Bribery, bribe receiving, and rewarding official misconduct, as examples, all include the actor’s status as a public servant as an element of the offense, and our lawmakers plainly considered the actor’s status in grading the seriousness of the offenses and the potential penalties. But unfortunately, wayward public officials have not always confined their misdeeds to the sections of the penal statutes that specifically reference them.

So, for example, if a Senator uses her position to embezzle money from a charity, or a police officer uses his position to facilitate a drug transaction, the elements of a Grand Larceny charge or a drug sale charge do not capture each defendant’s abuse of position, nor do the potential penalties. The Task Force believes that the facts that cause the additional harm – the public-servant status of the offender and the abuse of his or her official position – should be captured though an appropriate sentencing enhancement.

For example, if a Commissioner uses his status to facilitate getting away with a private fraud, say, a class C felony, that defendant would now be punished for a class B felony and be subject to more serious punishment. This would apply only to public servants who commit non-corruption offenses that are significantly facilitated by their position. The enhancement would work much in the way that hate crimes or crimes of terrorism are currently enhanced under our penal law. Abuses of trust should be treated in the same way.

I therefore recommend legislation providing that, upon a conviction for the substantive offense, the level of the underlying substantive offense would be elevated one category for sentencing purposes if the actor uses his position, or attempts to do so, in a manner that significantly facilitates the concealment or commission of the crime.

This was also a proposal made to the Task Force by Comptroller DiNapoli and embraced by the Task Force.

 

New York Should Enhance the Crime of Defrauding the Government.

New York currently has a law called Defrauding the Government, which sounds like it could be very useful, but it’s not. Its usefulness is greatly diminished by two major problems that mar its effectiveness: it only applies to schemes committed by or with people inside the government, and it treats a scheme that obtained more than $1 million no more seriously than one that obtained more than $1,000. This is unacceptable.
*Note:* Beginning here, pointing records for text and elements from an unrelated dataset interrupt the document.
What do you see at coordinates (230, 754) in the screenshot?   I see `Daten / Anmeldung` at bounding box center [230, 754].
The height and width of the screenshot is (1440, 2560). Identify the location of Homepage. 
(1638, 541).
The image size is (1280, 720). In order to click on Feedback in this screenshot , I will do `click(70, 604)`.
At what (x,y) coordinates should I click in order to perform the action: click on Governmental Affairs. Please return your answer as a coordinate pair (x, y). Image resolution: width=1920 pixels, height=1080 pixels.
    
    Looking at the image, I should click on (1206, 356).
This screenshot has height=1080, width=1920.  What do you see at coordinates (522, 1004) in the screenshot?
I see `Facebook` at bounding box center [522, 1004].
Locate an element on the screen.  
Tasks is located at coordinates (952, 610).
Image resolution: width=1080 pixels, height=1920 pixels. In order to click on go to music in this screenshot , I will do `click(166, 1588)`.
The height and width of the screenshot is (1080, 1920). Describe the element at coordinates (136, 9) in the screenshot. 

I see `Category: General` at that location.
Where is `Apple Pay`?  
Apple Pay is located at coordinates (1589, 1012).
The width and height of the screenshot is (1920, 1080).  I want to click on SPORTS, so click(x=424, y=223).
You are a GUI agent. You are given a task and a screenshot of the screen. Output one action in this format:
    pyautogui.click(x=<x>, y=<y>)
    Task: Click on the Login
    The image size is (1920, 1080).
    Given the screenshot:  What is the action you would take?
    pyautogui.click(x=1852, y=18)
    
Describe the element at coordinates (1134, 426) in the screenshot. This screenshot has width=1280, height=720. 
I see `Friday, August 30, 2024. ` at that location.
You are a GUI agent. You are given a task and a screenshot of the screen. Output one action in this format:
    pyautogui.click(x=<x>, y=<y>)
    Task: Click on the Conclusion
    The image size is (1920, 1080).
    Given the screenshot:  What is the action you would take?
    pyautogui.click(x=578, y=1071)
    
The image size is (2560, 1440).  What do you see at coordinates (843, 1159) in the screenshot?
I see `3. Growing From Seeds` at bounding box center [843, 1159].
The Task Force has proposed, in a similar manner as that proposed in the Governor’s Public Trust Act, that the crime be gradated according to the seriousness of the offense. The current crime is always a class E felony, and likely for that reason, it is rarely used, is rarely used, having been charged only 41 times statewide between 2007 and 2011. Our proposal would gradate the crime from an E felony up to a B felony for schemes that obtain more than $250,000.

We also propose that the amended law apply to schemes that target the government, whether or not they were committed by or with the help of insiders. The reality is that government fraud and corruption often go hand in hand, but the requirement that the prosecutor prove in all instances the involvement of an insider is an unnecessary burden. There is no good reason to handcuff prosecutors in investigating both. I urge that this potentially useful statute be made actually useful.

We have also made some additional recommendations to amend this statute, which are beyond the scope of this hearing but which may be found in the Task Force’s final report.

 

Conclusion

I would like to conclude by quoting from a 1987 article in the New York Times that followed the New York City corruption scandals of the mid-1980s. (Exhibit G). That article reported, among other things, that “[h]alf a dozen district attorneys said local officials they believe to be corrupt have gone unprosecuted because New York laws make it too difficult – more difficult than in most other states – to bring corruption cases.”

That was 26 years ago. Things have only gotten worse. Thank you for the chance to give you my thoughts this evening. Dan or I would be happy to answer any questions you might have.